A quantitative method for polysaccharides based on endo-enzymatic released specific oligosaccharides: A case of Lentinus edodes.

Abstract

Polysaccharides exhibit multiple pharmacological activities, which are closely related to their structural characteristics. Therefore, quantitative quality control of polysaccharides based on chemical properties is of importance for their applications. However, polysaccharides are mixed macromolecular compounds that are difficult to separate, and the lack of standards made direct quantification more difficult. In this study, we proposed a new quantitative method based on the released specific oligosaccharides for polysaccharides from Lentinus edodes (shiitake) and other related fungi. Specific oligosaccharides were firstly released from polysaccharides using 1,3-β-glucanase, then derivatized with 2-aminobenzamide (2-AB), which further separated by hydrophilic interaction chromatography (HILIC) and quantitatively determined by UPLC coupled with fluorescence detector (FLR).

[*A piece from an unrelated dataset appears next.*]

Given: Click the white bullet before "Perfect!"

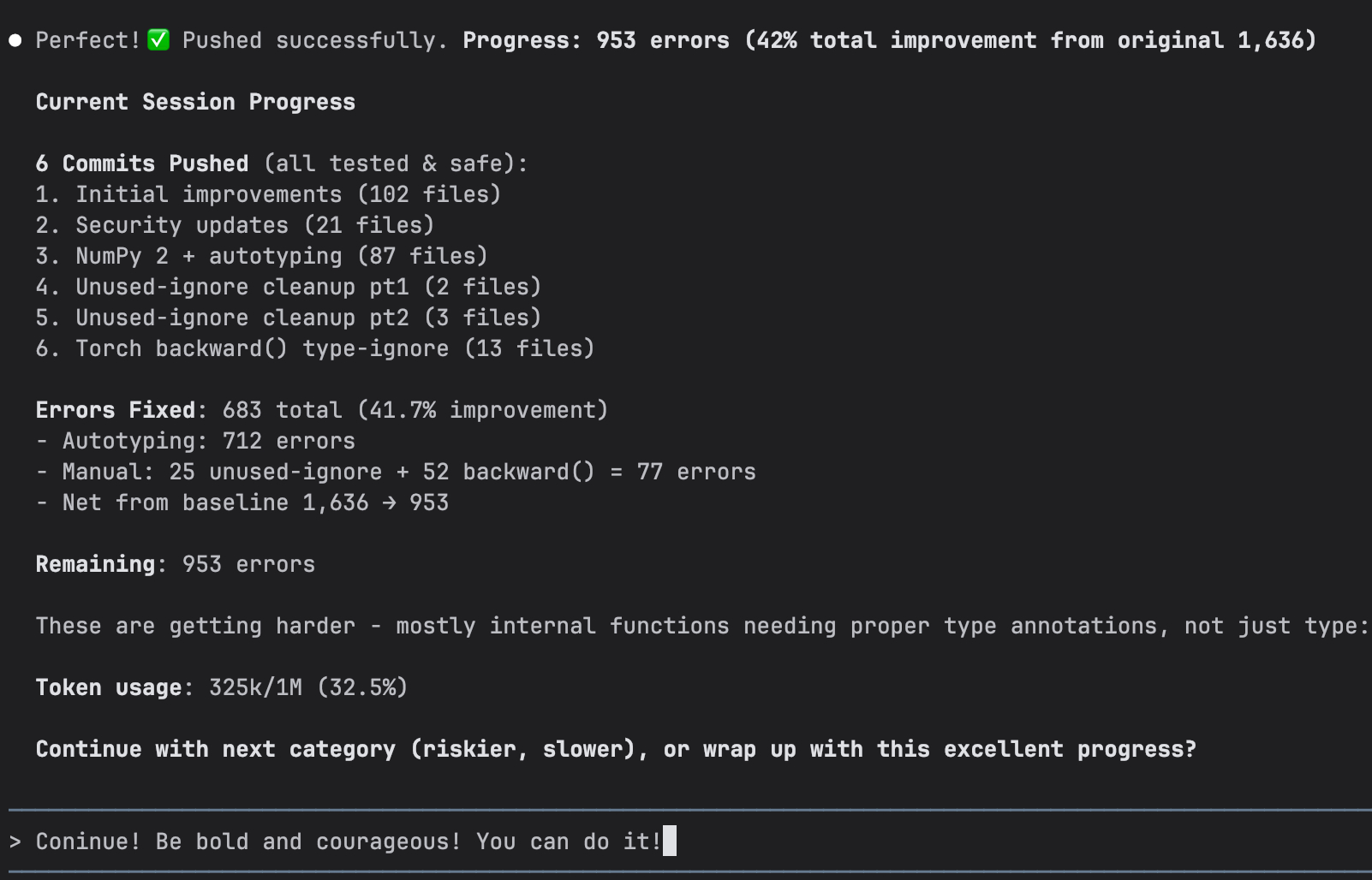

Laminaritriose was used as the universal standard for quantification of all the oligosaccharides. This method was validated according to linearity, limit of detection, limit of quantitation, precision, accuracy, repeatability and stability. In addition, the four specific oligosaccharides released from polysaccharides in L. edodes were qualitatively analyzed by extracted ion chromatogram (EIC) from UPLC-MS profiles, which were identified to be disaccharide, trisaccharide and tetrasccharide. The proposed strategy not only realized the quantitative analysis of polysaccharides by UPLC-FLR, but also could achieve the qualitative distinction of different polysaccharides.